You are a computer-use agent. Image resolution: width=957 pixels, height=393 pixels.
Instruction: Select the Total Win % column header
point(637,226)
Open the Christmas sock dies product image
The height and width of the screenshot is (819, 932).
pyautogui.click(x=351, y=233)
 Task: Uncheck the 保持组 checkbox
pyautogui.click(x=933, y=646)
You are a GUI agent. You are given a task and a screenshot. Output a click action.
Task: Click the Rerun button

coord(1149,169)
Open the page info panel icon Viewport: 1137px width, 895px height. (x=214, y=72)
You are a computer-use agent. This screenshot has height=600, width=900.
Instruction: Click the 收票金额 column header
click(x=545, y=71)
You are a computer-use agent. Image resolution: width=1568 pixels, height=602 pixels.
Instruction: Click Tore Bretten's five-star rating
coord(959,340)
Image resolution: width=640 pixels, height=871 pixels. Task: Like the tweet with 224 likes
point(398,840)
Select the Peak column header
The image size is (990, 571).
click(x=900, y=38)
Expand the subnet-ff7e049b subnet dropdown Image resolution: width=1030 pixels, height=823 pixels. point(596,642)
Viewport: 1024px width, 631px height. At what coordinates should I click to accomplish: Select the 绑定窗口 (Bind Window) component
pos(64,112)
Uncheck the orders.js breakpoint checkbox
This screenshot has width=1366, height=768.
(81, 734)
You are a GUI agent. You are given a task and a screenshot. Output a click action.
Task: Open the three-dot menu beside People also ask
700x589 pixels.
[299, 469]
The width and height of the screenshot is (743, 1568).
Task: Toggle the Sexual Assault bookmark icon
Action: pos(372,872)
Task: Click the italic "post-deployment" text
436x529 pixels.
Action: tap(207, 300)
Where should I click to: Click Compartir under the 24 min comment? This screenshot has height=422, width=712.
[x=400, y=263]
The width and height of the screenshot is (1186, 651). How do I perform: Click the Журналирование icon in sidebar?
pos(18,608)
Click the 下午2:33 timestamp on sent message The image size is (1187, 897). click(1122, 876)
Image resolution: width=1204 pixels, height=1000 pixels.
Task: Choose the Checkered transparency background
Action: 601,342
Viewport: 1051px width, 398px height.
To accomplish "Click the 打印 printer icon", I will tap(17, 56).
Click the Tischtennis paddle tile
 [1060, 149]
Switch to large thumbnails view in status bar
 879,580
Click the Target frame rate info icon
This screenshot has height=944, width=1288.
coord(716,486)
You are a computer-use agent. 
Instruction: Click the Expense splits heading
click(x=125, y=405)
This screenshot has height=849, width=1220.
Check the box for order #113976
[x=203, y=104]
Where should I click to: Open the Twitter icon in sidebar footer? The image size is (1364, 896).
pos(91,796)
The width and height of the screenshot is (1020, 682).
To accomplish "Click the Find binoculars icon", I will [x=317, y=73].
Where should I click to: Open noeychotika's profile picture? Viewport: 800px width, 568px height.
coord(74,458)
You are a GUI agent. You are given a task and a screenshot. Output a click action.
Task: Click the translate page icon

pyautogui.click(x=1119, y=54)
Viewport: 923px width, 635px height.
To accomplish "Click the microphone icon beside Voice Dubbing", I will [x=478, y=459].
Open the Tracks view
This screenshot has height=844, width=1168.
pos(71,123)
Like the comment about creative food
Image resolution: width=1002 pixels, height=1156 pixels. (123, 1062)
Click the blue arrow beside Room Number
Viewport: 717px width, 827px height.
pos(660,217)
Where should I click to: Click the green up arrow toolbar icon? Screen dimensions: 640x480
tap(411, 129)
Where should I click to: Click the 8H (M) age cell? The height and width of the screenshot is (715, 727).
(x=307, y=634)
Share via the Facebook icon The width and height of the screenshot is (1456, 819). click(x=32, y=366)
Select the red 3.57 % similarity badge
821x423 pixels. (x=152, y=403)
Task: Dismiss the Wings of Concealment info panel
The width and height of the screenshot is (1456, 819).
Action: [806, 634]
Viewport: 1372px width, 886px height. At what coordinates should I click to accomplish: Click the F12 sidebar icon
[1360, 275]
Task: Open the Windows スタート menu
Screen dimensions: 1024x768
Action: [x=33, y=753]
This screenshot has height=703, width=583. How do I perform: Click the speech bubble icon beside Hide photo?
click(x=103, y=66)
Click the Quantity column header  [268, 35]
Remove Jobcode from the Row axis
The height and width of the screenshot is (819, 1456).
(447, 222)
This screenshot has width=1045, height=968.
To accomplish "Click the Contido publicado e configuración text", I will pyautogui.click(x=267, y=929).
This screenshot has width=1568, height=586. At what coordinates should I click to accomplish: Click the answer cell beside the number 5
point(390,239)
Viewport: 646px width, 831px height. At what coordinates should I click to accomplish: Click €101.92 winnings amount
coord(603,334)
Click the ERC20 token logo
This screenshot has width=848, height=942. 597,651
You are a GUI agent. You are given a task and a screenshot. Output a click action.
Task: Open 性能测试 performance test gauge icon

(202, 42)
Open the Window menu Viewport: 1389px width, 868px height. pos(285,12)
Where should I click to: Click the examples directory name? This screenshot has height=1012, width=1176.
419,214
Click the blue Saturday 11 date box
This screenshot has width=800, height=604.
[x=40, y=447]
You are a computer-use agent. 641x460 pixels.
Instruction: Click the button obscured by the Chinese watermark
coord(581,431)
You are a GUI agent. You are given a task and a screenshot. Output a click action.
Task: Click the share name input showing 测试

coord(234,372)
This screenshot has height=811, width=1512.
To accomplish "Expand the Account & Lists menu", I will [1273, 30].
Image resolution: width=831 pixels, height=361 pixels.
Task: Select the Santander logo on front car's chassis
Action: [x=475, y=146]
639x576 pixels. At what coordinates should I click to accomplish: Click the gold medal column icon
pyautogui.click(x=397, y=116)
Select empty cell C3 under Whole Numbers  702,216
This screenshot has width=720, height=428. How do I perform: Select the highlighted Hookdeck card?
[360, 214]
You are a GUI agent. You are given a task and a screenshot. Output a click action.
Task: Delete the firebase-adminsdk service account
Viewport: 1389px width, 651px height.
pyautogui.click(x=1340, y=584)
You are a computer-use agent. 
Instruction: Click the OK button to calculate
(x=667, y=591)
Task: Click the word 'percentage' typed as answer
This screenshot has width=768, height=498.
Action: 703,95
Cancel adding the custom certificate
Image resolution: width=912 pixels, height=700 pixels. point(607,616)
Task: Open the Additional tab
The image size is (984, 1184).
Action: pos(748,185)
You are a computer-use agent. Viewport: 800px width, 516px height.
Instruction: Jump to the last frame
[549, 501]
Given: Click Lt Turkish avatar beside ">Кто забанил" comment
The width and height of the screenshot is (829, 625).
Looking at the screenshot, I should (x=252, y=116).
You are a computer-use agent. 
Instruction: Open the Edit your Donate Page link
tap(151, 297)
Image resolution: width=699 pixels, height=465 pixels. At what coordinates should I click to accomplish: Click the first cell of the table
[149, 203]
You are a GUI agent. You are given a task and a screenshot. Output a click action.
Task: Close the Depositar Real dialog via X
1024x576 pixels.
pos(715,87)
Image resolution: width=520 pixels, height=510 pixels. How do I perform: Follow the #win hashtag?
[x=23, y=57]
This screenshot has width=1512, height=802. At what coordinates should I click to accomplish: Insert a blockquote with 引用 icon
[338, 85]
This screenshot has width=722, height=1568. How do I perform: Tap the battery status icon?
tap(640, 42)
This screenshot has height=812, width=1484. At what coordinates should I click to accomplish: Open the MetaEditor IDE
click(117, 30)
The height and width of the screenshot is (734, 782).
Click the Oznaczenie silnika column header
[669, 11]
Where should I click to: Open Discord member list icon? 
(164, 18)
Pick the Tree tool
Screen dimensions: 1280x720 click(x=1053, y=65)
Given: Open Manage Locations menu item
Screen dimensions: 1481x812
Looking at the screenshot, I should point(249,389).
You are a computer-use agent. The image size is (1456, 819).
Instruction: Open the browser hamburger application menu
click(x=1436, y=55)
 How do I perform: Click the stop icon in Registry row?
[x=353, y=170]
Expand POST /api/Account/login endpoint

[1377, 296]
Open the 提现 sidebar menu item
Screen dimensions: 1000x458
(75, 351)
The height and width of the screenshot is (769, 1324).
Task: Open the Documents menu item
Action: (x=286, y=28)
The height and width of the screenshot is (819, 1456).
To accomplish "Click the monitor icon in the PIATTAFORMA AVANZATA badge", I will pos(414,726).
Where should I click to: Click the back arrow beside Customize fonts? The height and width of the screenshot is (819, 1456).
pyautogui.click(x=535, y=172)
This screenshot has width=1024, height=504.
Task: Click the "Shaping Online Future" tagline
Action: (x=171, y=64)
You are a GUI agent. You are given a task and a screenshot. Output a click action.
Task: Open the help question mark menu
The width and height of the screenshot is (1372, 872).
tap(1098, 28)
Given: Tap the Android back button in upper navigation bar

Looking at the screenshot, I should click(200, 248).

= = = =

◆ **What you are asked to do**:
Arrange the lines starting at the one containing "Open the page" and ending at the one containing "coord(716,486)" as a Markdown table with the columns Row and Line text, numbering each row and leaving out any blank lines.

◆ **Solved exercise**:
| Row | Line text |
|---|---|
| 1 | Open the page info panel icon Viewport: 1137px width, 895px height. (x=214, y=72) |
| 2 | You are a computer-use agent. This screenshot has height=600, width=900. |
| 3 | Instruction: Click the 收票金额 column header |
| 4 | click(x=545, y=71) |
| 5 | You are a computer-use agent. Image resolution: width=1568 pixels, height=602 pixels. |
| 6 | Instruction: Click Tore Bretten's five-star rating |
| 7 | coord(959,340) |
| 8 | Image resolution: width=640 pixels, height=871 pixels. Task: Like the tweet with 224 likes |
| 9 | point(398,840) |
| 10 | Select the Peak column header |
| 11 | The image size is (990, 571). |
| 12 | click(x=900, y=38) |
| 13 | Expand the subnet-ff7e049b subnet dropdown Image resolution: width=1030 pixels, height=823 pixels. point(596,642) |
| 14 | Viewport: 1024px width, 631px height. At what coordinates should I click to accomplish: Select the 绑定窗口 (Bind Window) component |
| 15 | pos(64,112) |
| 16 | Uncheck the orders.js breakpoint checkbox |
| 17 | This screenshot has width=1366, height=768. |
| 18 | (81, 734) |
| 19 | You are a GUI agent. You are given a task and a screenshot. Output a click action. |
| 20 | Task: Open the three-dot menu beside People also ask |
| 21 | 700x589 pixels. |
| 22 | [299, 469] |
| 23 | The width and height of the screenshot is (743, 1568). |
| 24 | Task: Toggle the Sexual Assault bookmark icon |
| 25 | Action: pos(372,872) |
| 26 | Task: Click the italic "post-deployment" text |
| 27 | 436x529 pixels. |
| 28 | Action: tap(207, 300) |
| 29 | Where should I click to: Click Compartir under the 24 min comment? This screenshot has height=422, width=712. |
| 30 | [x=400, y=263] |
| 31 | The width and height of the screenshot is (1186, 651). How do I perform: Click the Журналирование icon in sidebar? |
| 32 | pos(18,608) |
| 33 | Click the 下午2:33 timestamp on sent message The image size is (1187, 897). click(1122, 876) |
| 34 | Image resolution: width=1204 pixels, height=1000 pixels. |
| 35 | Task: Choose the Checkered transparency background |
| 36 | Action: 601,342 |
| 37 | Viewport: 1051px width, 398px height. |
| 38 | To accomplish "Click the 打印 printer icon", I will tap(17, 56). |
| 39 | Click the Tischtennis paddle tile |
| 40 |  [1060, 149] |
| 41 | Switch to large thumbnails view in status bar |
| 42 |  879,580 |
| 43 | Click the Target frame rate info icon |
| 44 | This screenshot has height=944, width=1288. |
| 45 | coord(716,486) |